Over a year ago, former Kellogg teacher and youth basketball coach Chris Wellman put together a 12-point booklet on coaching called "The Responsibilities of Positive Coaching" that has little to do with Xs and Os and much to do with developing the players as people.
"The reason I put the booklet together is, in my years playing AAU basketball, I saw lots of coaches that could have done more for their players if they knew more than just how to coach basketball," Wellman said.
A couple of years ago, Wellman took a survey of some 300 high school and college athletes in the Northwest. He asked them for the three most important things they wanted from their coach.
"The No. 1 thing they wanted was a positive mentor, someone that could make them a better person," Wellman said. "Out of all those responses, not one mentioned winning.
"They wanted a coach that was a leader-type person that they could take some things that would help them later in life.

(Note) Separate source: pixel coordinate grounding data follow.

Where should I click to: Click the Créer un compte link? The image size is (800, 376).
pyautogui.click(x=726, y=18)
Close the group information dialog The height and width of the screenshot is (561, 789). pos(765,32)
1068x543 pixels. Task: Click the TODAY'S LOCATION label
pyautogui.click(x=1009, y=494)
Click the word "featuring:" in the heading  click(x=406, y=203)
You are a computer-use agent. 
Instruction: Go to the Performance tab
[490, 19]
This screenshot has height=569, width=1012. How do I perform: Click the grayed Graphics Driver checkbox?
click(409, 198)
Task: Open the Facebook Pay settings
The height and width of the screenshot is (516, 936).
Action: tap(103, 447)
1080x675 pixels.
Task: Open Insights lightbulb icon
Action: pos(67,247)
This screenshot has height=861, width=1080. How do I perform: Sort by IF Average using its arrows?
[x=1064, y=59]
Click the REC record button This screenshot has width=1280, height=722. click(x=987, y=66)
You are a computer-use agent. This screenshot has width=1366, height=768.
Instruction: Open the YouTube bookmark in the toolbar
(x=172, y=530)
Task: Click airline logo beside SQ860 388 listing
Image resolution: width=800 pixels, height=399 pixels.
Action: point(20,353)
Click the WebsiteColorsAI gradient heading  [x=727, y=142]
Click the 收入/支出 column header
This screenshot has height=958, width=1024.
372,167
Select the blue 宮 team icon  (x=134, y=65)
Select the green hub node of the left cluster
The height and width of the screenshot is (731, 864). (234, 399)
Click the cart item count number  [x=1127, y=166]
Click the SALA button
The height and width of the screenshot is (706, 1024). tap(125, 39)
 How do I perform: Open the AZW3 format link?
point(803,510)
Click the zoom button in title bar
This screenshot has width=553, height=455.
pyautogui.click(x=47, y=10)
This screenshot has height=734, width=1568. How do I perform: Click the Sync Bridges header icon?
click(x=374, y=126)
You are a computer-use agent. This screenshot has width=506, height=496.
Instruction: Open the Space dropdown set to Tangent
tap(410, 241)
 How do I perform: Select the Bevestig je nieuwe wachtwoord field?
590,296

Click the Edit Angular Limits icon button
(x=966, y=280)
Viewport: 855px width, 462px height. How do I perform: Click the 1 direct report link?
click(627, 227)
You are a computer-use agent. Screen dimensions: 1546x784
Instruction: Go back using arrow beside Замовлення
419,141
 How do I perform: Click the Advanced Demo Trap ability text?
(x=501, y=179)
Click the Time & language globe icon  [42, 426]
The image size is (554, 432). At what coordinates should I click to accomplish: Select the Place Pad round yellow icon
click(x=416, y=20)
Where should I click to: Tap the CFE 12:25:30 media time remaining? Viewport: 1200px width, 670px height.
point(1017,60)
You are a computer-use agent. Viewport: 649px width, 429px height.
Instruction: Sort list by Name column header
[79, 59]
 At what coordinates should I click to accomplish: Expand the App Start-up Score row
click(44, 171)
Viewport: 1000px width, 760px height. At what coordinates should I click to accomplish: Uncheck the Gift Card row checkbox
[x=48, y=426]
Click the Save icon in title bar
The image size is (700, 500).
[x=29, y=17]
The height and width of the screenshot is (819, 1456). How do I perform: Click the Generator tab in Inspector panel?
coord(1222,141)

They also wanted a coach to motivate them to give 100 percent."
WELLMAN WAS a teacher in the Kellogg School District for 25 years, where he coached a little AAU basketball (including several current area high school girls standouts) and spent some time running youth basketball and soccer leagues.
"For years we ran a youth basketball league where we had to come up with 20 coaches for 20 teams," Wellman said. "We thought, 'We should have had a booklet that based our league philosophy on something other than winning."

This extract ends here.